[Document segment]
——

First, I think most people don't know where the title comes from. A song popular during the second world war (a recent event in this film), has the line "we're caught between perdition and the deep blue sea." This is an apt description of the three protagonists.

This film might be quite tedious for those in a hurry to move on with their lives. The three main characters are stuck and seem to have no capacity for getting unstuck. This is tough to contemplate if you can't wait for your tomorrow's great triumph, or if you see romance as a smooth road to your personal paradise.

The rest of us are mesmerized as these troubled lives unfold on screen. Yes, the mood and physical atmosphere are almost relentlessly dark (it needn't have been); The film is completely without humor, and it is much too slow moving. These are minor difficulties. The script and performances are magnificent.
Morlunn

Morlunn

The main flaw with this film is the score. The entire score seems wholly misplaced against the backdrop of the story. The entire collection of violins drown the dialogue and plot in trills and crescendos, without any consequence, and leaves a bitter taste, from the start, and little hope that something impressive is going to unfold.

——

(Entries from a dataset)
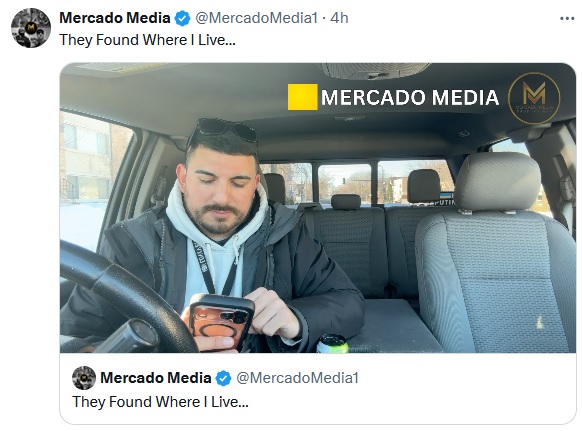Click the top "They Found Where I Live..." text
582x431 pixels.
click(x=147, y=40)
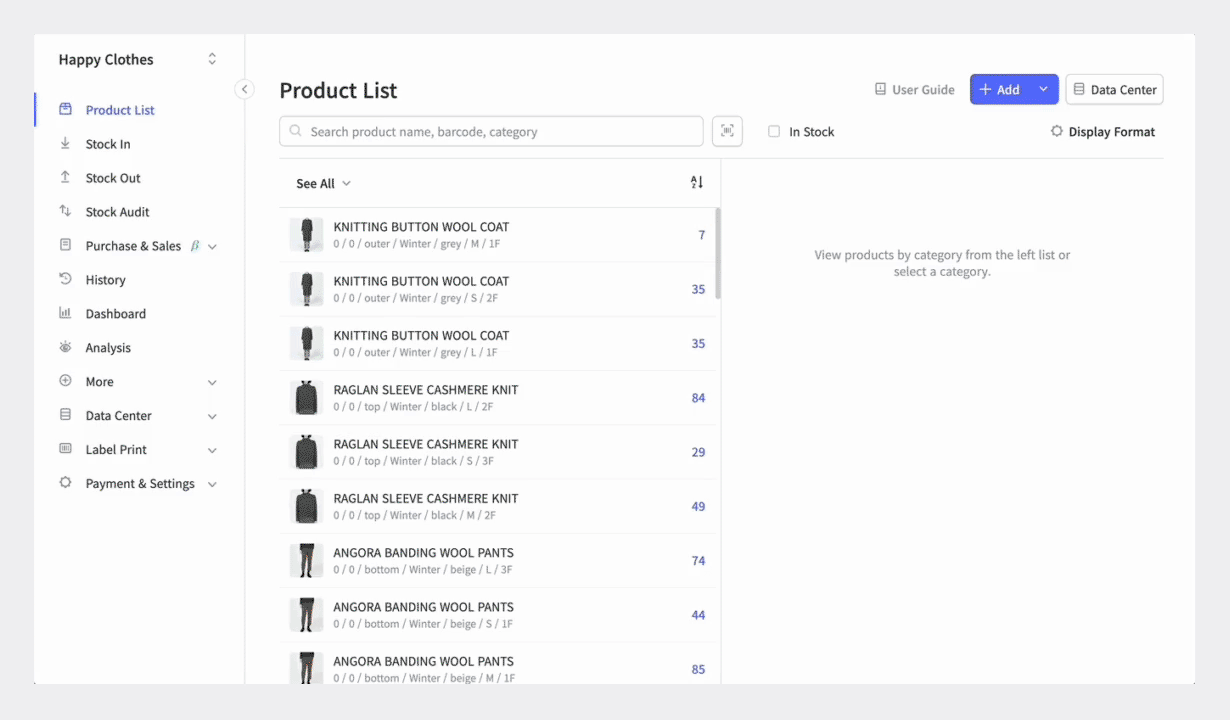
Task: Click the History clock icon
Action: (65, 279)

——

[What you will do]
1. Render the entries as a numbered list with blank lines dropped, and leave the pictures out of your answer.
2. Write the next part of the film review, picking up after its last sentence.

[Per-task outputs]
1.
1. Click the top "They Found Where I Live..." text
2. 582x431 pixels.
3. click(x=147, y=40)
4. Task: Click the History clock icon
5. Action: (65, 279)

2.
Having said that, Rachel Weisz as Hester Collyer was sublime. Her portray was forceful, promising and deeply crafted. Her rough emotional distance and tentative passion lends a more natural edge to an other gloomy film. It is tragic when a film, with as much potential as this one, relies so heavily on one of two characters to keep it afloat. The rest of the cast, do not deserve any special mention. They are merely stilted orbs, lacking any remarkable features, revolving around the maelstrom that is Hester Collyer.

The cinematography also deserved a special note. Intimate shots swathed in 1950's British charm holds this film in a state of timelessness. The cinematography also mixes well with Rachel Weisz's role - her melancholia so closely studied by Terence Davies, that rushes in and ebbs as quickly, is deepened and darkened by the lifeless rooms and hopeless situations she finds herself in.

Overall this is a movie that one needs to see for oneself; in order to formulate your own opinion about it, independently and isolation.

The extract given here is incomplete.